▶ AIM OF THE TASK:
Locate each line in the records below that contains the word "icon" and copy those lines out in full.

▶ SUPPLIED MATERIAL:

* * * *

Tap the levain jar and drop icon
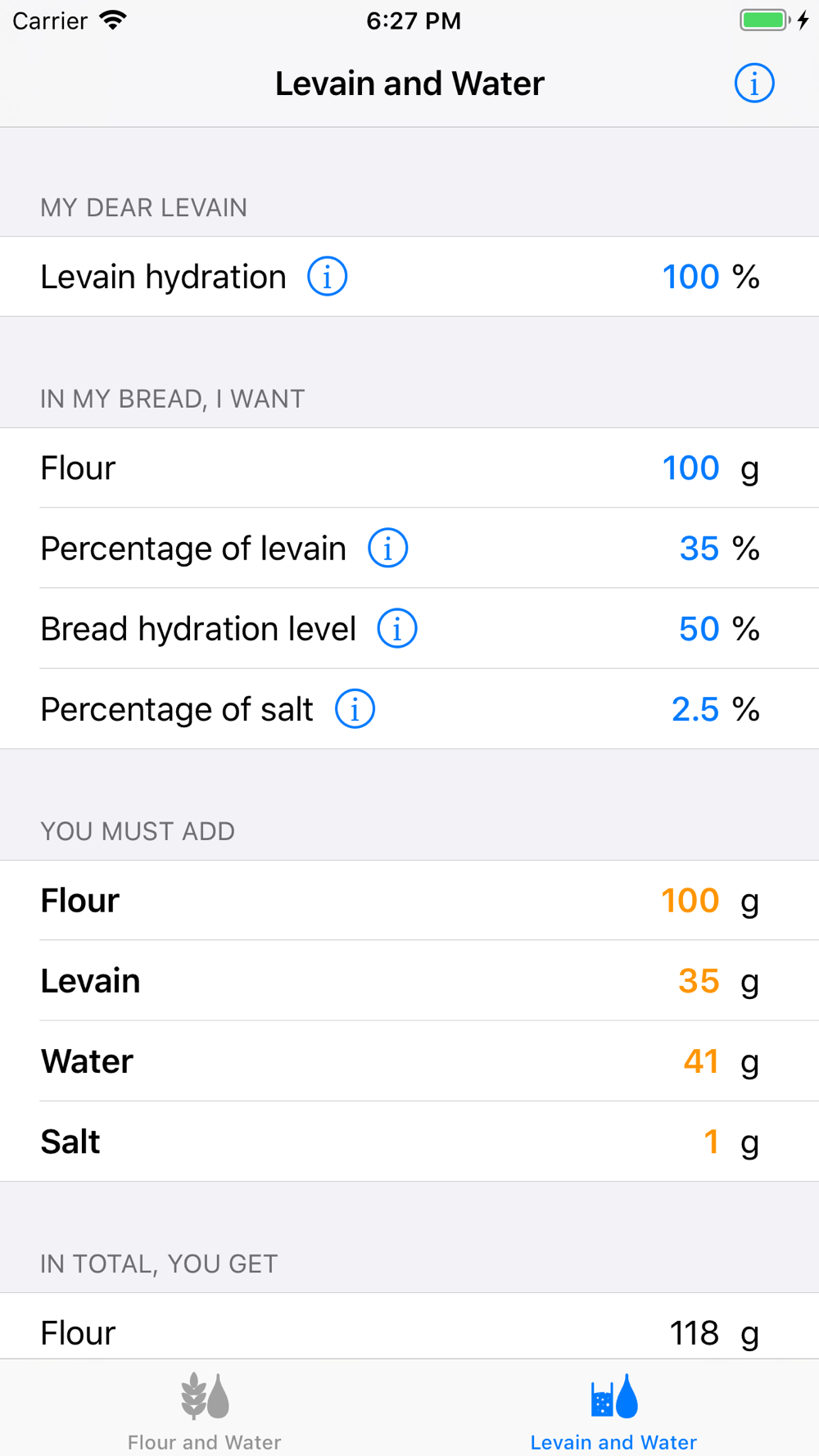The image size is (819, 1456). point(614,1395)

* * * *

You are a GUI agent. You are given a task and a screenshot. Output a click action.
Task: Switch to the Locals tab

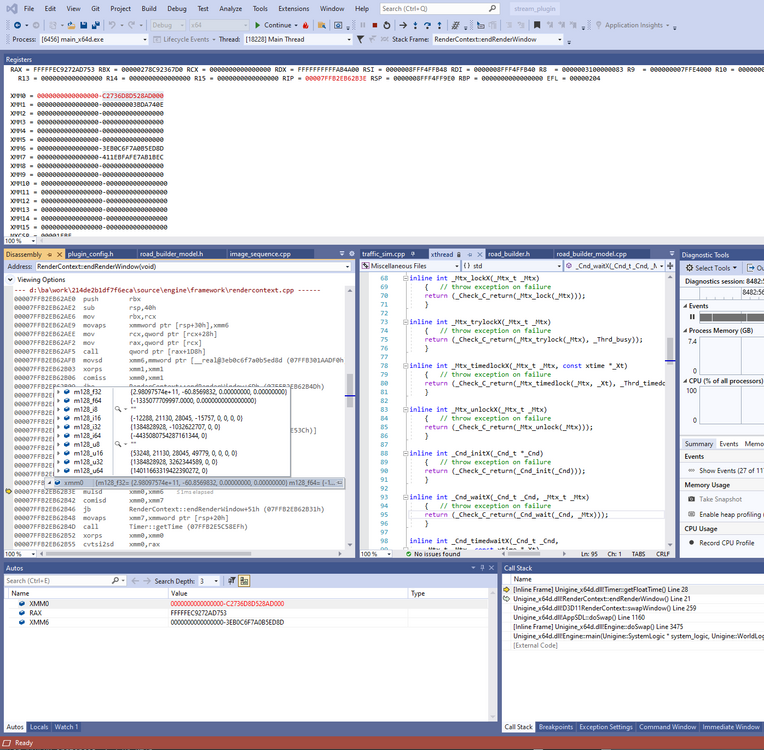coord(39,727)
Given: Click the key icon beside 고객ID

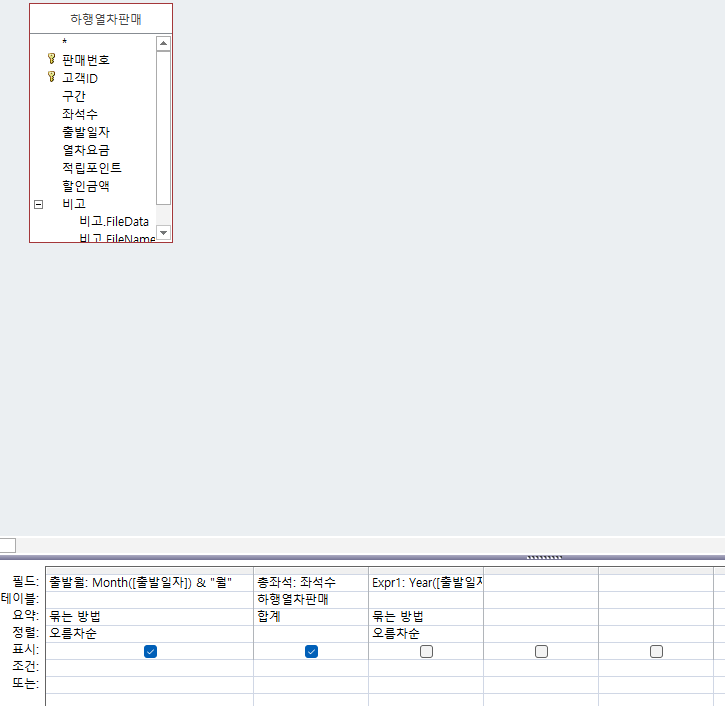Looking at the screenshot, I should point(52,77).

* * * *

▶ SOLUTION TO THE PROBLEM:
Tap the levain jar and drop icon
Given: Click the key icon beside 고객ID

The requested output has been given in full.